◆ DOCUMENT SECTION ◆
********************
The makers of the ESPN documentary “Guru of Go” created one of the most powerful film sequences I’ve ever seen.
They chopped up clips of Loyola Marymount University basketball star Hank Gathers’ last moments alive with interviews and reactions from his head coach, family members and teammates. In one stretch, the documentarians jumped from close-up to close-up with all the interviewees silently shaking their heads and holding back tears as they remembered Gathers, who died on the court at age 23.
These were deft filmmaking touches, but they were almost unnecessary. The raw footage of the game itself would have been powerful enough.
Seconds before Gathers collapsed, the 6-foot-7, 210-pound forward skied for a monstrous dunk. The juxtaposition of that image of youthful power and athleticism with the subsequent picture of Gathers lying on the court, body failing him, was heartbreaking.
Gathers had previously been diagnosed with exercise-induced arrhythmia and prescribed medication, and was found to have hypertrophic cardiomyopathy upon autopsy.
I was reminded of this documentary—and other stories like it—as I wrote an article for Cardiovascular Business about how NBA players are more likely than other athlete groups to have abnormal electrocardiographic (ECG) findings.
In the study published in JAMA Cardiology, 15.6 percent of 519 NBA players were found to have abnormal ECG results, even using international criteria modified for athletes. Abnormal T-wave inversions (TWI) were present in 6.2 percent of the athletes and associated with smaller left ventricular cavity size and increased left ventricular relative wall thickness (RWT).
Sanjay Sharma, MD, FRCP, said the study was the first to evaluate the athlete-specific ECG criteria in a predominantly black cohort.
“The association of concentric left ventricular remodeling or hypertrophy with inferior and/or lateral TWI raises the question of whether left ventricular hypertrophy induced by sports in black athletes might be a harbinger for serious arrhythmias, as is the case in black patients with hypertensive heart disease,” Sharma wrote in a related editorial. “Until further data are available, it would be prudent to routinely investigate black athletes with inferior and/or lateral TWI for cardiomyopathy.”
Sudden cardiac death in basketball players is more common than you might suspect. Much of high school was a blur to me, but I distinctly remember my junior varsity coach and senior-year calculus teacher becoming emotional as he told me and my teammates about his brother dying after collapsing during a pickup game at one of our rival schools. My coach’s brother was a standout high school player and set to enter his senior season in college when he died at 21.
Another example from my personal experience: from February 2014 until May 2017, I was a sportswriter at the Evansville Courier & Press in southwestern Indiana. While I was there, a colleague wrote a five-year anniversary story about the death of Jeron Lewis, a star basketball player at nearby University of Southern Indiana.
Like Gathers, he collapsed during a game. And like Gathers, his enlarged heart played a role.
I realize not everyone is as plugged into the basketball world as an ex-player, ex-sportswriter and forever hoops junkie. Maybe you don’t have anecdotal experience with these tragedies, but statistics Sharma presented in his editorial are striking: 1 in 3,126 Division I men’s basketball players dies of sudden cardiac death in the presence of exercise per year. Prevalence shrinks to 1 in 43,770 per year for NCAA student-athletes as a whole.
There are 351 Division I men’s basketball teams, most with an allotment of 13 scholarship players. That equals 4,563 scholarship players across the country, making it likely that sudden cardiac death occurs in one of these individuals every year. And that estimation doesn’t factor in athletes at junior colleges or lower levels of NCAA competition—although some research suggests that the most elite athletes (like those in Division I or the NBA) who have trained longer and more intensely are at the greatest risk for exercise-related cardiac remodeling.
Given that sudden cardiac death will likely strike at least one college basketball player each year in this country, more care needs to be taken in investigating arrhythmias in this population. Too many apparently healthy—often supremely conditioned—athletes have already died too soon.
********************
◆ EXTRACTED DATA ◆
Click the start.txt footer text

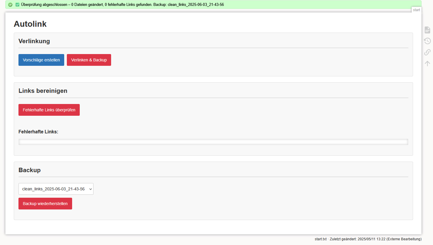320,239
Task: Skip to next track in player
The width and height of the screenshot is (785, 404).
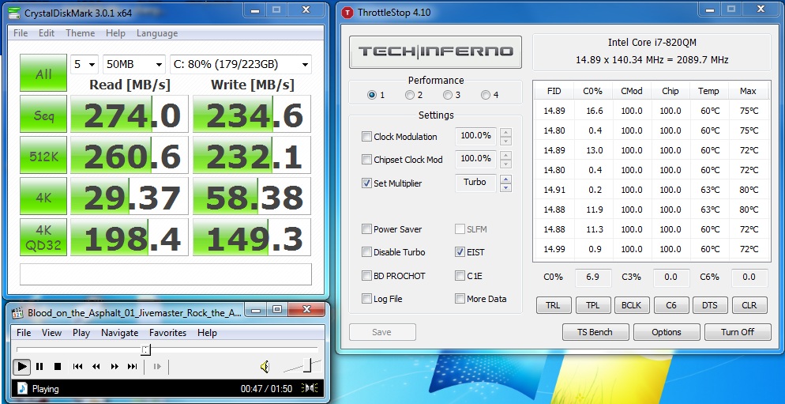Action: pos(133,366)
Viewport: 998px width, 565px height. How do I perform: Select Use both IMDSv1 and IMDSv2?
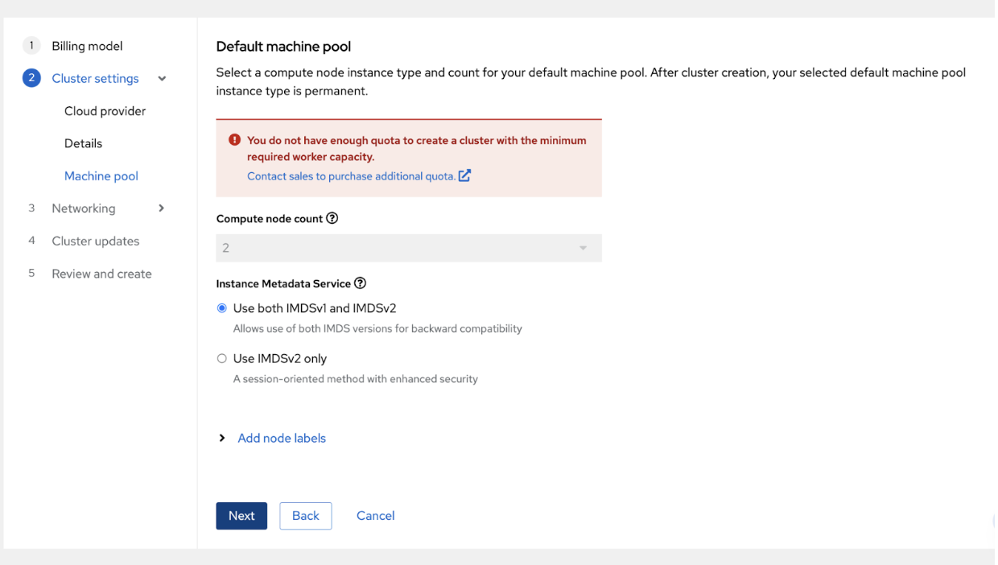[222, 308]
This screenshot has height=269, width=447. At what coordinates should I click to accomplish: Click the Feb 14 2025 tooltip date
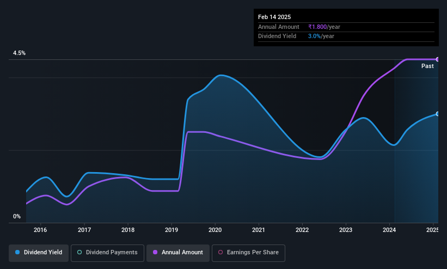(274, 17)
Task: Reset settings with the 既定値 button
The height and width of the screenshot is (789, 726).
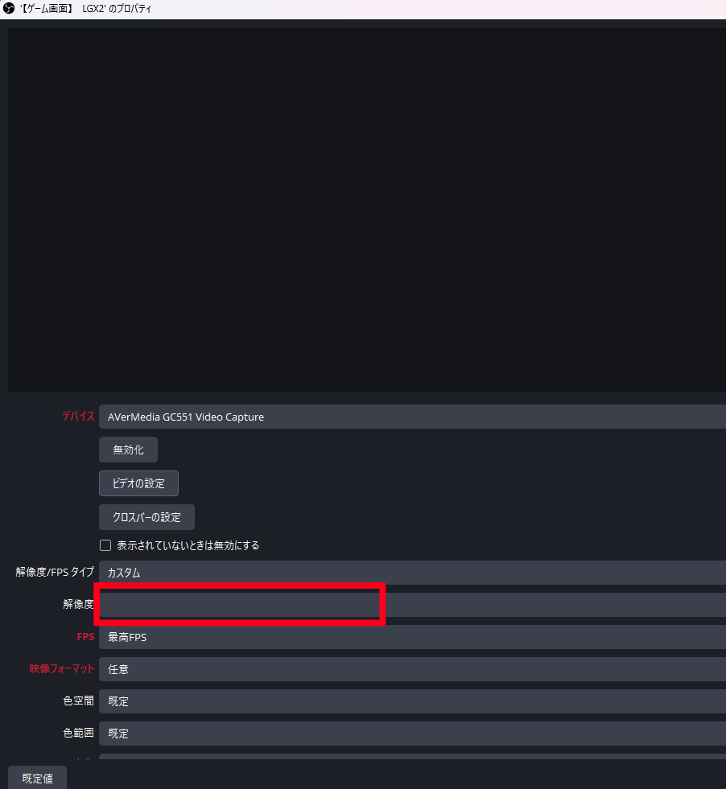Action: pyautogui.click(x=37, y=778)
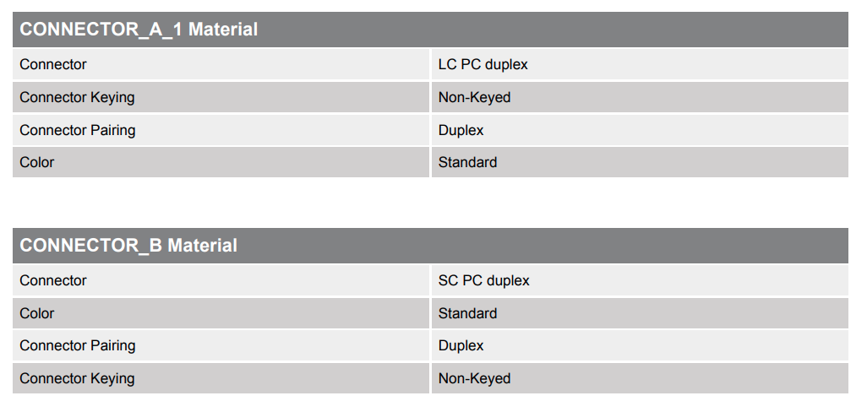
********************
◆ EXERCISE 1 ◆
In the article on sudden cardiac death in basketball players, what share of the 519 NBA players in the JAMA Cardiology study had abnormal ECG results?
◆ EXERCISE 2 ◆
Summarize the article on sudden cardiac death in basketball players in two sentences.

◆ TASK RESULT 1 ◆
15.6 percent

◆ TASK RESULT 2 ◆
The article uses the deaths of Loyola Marymount star Hank Gathers and other basketball players who collapsed during games to frame a JAMA Cardiology study that found abnormal ECG results in 15.6 percent of 519 NBA players. Citing figures suggesting that sudden cardiac death likely strikes at least one Division I men's basketball player each year, it argues that more care is needed in investigating arrhythmias in this population.